--- begin Data lines ---
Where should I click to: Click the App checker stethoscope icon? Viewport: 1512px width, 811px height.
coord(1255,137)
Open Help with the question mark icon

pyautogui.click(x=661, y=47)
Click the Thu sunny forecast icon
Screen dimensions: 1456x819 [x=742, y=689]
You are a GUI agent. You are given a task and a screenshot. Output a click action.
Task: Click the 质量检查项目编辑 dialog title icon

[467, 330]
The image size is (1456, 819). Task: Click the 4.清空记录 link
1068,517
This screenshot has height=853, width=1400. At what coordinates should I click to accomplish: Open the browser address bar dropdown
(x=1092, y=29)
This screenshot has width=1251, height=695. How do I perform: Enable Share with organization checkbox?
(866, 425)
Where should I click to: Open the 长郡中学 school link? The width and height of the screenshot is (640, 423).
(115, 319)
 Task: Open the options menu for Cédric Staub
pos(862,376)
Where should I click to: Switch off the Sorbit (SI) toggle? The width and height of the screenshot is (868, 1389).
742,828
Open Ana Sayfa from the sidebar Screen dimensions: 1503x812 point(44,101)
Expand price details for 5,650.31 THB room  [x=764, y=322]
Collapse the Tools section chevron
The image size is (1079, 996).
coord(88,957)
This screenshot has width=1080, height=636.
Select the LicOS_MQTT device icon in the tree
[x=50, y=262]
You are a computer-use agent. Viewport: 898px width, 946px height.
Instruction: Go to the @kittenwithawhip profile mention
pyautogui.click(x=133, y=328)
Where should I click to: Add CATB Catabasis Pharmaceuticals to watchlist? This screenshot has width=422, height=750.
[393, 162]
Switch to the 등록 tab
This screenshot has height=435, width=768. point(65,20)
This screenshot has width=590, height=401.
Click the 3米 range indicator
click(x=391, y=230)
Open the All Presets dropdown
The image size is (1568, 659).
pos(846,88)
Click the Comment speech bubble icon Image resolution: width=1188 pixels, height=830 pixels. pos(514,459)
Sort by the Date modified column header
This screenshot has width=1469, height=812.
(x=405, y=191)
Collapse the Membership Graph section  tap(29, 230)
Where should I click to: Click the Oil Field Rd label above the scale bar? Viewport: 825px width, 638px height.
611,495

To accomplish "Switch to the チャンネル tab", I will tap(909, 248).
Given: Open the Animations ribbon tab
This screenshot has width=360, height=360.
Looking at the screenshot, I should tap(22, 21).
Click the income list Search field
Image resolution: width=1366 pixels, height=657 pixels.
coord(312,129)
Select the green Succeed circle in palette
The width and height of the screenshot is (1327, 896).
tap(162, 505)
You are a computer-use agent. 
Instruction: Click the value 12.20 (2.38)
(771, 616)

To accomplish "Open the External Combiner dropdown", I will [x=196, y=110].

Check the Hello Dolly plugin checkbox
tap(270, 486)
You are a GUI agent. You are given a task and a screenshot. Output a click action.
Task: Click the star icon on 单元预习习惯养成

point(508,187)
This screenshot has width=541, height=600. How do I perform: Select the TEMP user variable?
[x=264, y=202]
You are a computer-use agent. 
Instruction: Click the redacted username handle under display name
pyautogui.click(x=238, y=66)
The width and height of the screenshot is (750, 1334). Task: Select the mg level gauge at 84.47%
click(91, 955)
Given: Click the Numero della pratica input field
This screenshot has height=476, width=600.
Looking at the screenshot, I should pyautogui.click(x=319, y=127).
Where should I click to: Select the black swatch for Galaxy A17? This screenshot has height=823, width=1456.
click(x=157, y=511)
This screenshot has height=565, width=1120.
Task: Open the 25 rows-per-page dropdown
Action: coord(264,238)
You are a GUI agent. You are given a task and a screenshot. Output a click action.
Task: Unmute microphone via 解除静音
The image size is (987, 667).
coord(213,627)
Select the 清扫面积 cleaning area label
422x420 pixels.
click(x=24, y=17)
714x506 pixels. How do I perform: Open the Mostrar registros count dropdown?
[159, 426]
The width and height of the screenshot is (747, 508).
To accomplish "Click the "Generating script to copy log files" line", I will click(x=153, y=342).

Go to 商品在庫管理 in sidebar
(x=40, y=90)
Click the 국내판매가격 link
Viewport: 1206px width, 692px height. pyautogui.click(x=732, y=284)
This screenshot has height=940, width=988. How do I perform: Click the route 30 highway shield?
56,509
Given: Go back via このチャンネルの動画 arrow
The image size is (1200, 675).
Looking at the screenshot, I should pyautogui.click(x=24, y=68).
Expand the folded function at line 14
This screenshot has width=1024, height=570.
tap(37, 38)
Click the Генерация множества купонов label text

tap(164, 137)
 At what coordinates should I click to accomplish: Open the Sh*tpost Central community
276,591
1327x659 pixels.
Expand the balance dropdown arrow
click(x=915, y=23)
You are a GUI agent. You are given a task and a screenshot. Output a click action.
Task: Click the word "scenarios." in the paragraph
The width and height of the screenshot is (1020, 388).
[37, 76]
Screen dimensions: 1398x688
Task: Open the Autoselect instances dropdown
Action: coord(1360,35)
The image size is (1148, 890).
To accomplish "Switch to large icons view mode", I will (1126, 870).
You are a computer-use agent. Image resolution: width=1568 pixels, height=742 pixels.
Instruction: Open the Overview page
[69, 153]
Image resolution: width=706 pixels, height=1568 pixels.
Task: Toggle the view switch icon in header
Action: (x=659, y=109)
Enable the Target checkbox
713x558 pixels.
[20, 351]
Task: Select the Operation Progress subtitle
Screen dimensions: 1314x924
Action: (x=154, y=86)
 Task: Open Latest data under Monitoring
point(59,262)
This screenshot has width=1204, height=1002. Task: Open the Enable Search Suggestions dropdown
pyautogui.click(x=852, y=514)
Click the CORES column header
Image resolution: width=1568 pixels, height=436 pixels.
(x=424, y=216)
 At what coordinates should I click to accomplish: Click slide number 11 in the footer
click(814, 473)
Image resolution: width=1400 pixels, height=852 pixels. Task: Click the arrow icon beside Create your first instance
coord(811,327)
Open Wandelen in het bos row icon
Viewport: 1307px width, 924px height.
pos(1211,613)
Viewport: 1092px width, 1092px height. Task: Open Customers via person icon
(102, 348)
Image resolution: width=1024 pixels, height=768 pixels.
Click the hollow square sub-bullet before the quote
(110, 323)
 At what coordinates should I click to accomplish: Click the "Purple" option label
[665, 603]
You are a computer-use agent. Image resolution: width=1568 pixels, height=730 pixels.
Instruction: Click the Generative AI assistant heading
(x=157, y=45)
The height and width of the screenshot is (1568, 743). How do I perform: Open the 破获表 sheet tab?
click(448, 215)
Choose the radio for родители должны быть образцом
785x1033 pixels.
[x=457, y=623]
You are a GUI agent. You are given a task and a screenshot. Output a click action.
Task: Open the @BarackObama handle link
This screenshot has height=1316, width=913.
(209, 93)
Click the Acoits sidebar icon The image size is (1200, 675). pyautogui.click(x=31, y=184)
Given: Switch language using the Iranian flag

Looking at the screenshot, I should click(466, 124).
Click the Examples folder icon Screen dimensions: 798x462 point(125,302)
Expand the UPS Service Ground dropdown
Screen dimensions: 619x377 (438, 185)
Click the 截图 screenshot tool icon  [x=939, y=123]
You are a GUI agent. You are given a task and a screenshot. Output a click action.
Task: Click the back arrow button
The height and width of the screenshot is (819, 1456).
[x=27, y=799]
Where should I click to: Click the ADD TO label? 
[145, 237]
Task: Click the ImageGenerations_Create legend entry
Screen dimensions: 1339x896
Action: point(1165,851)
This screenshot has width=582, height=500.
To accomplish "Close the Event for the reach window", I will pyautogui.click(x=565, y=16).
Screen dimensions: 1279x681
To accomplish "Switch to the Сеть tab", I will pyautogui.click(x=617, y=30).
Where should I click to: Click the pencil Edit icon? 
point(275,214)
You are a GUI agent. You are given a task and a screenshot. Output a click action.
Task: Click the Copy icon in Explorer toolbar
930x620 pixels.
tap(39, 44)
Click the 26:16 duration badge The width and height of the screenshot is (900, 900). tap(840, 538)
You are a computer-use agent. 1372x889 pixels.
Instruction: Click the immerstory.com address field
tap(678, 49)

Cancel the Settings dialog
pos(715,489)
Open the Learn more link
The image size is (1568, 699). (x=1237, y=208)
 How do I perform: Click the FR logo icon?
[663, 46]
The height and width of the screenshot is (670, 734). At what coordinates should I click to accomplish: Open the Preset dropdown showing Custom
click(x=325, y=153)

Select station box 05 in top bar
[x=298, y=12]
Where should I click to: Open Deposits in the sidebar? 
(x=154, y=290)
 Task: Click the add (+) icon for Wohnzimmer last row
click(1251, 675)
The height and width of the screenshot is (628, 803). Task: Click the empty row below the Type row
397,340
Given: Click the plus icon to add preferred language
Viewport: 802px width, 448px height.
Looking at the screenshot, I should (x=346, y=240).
--- end Data lines ---
### Exercise prompt
Please put the entries starting at the line that contains "Where should I click to: Switch" and ending at the line that contains "Expand price details" into a JSON list of strings, one string per line, with blank lines left out.

### Expected answer
[
  "Where should I click to: Switch off the Sorbit (SI) toggle? The width and height of the screenshot is (868, 1389).",
  "742,828",
  "Open Ana Sayfa from the sidebar Screen dimensions: 1503x812 point(44,101)",
  "Expand price details for 5,650.31 THB room  [x=764, y=322]"
]